Los cuidadores secundarios siguen realizando sus actividades cotidianas; pero para poder sostenerlas, necesitan realizar un esfuerzo adicional que resulta invisible para su entorno. Suelen contener sus emociones y, para hacer catarsis, eligen personas alejadas del núcleo familiar primario porque saben que no pueden convertirse en un problema más. La sugerencia es que se concentren en sus quehaceres, dándose también permiso para disfrutar, sin culpas, de momentos felices. La terapia resulta de gran ayuda tanto para apuntalar al cuidador principal como a los secundarios.

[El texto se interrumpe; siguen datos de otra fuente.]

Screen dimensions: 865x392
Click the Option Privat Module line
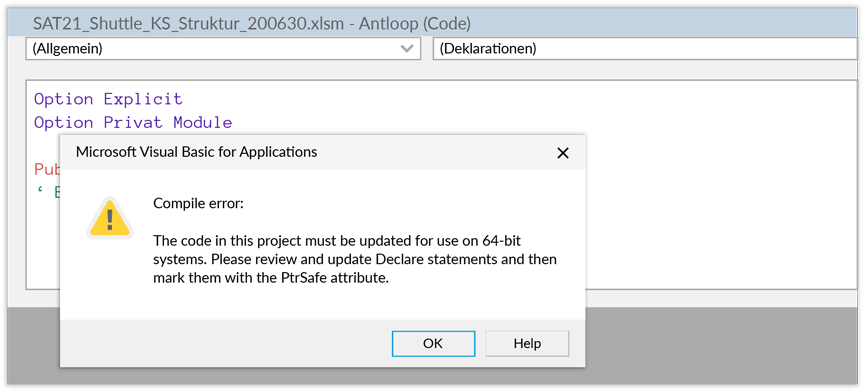133,122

Los profesionales dedicados a la salud (médicos, psiquiatras, kinesiólogos, etc.) son, a veces, la máxima expresión del fenómeno del descuido de los cuidadores: suelen tener una mala calidad de vida -especialmente durante los años de formación- y, por estar siempre focalizados en los demás, necesitan, con frecuencia, que un ser querido o colega les recuerde la importancia de cuidar su propia salud.
¿Qué pasa con las actitudes de los demás hacia los cuidadores familiares? Es común ver que el que está en silla de ruedas es saludado efusivamente y al que la empuja, generalmente, se lo trata con indiferencia. Otra actitud típica es darle consejos que no pidió y recomendarle tratamientos “salvadores” con insistencia, como si fueran una mejor solución que la que se está implementando. Puede haber buenas intenciones, pero lo cierto es que resulta agobiante.

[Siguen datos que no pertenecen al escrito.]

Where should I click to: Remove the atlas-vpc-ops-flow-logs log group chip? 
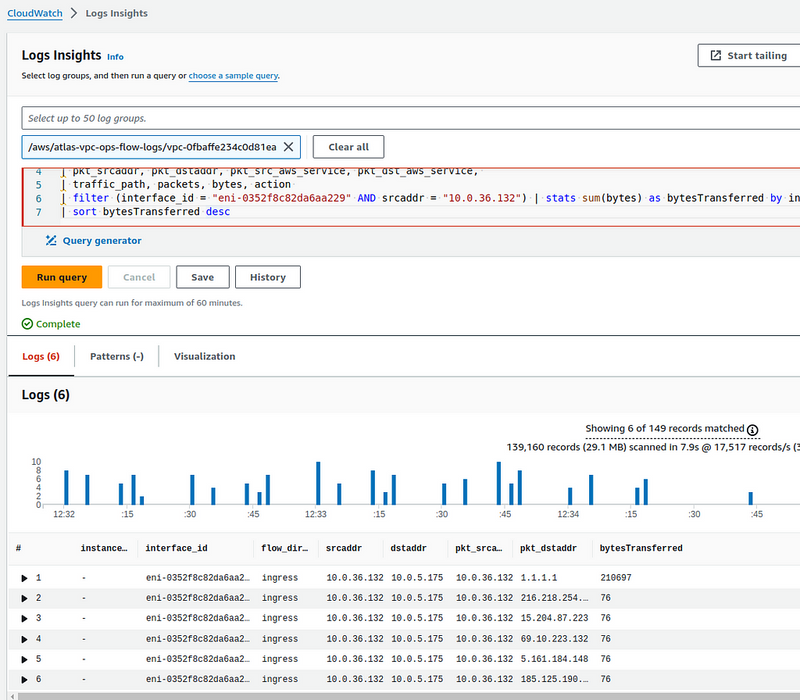click(288, 147)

El cuidador no debe sobreestimar su fortaleza: tiene que parar antes de llegar a su límite, porque si no, tampoco podrá estar en condiciones de seguir desempeñando bien su rol. Por eso debería descansar mucho, darse treguas, hacer un viaje, intercalar momentos de distracción y esparcimiento, inclusive con el convaleciente.
El cuidador se encuentra sometido a la tiranía de la enfermedad, que es inevitable. Tratemos, entonces, de evitar que el entorno (incluyendo al enfermo) agudice esa tiranía: se trata de rescatar al rescatista.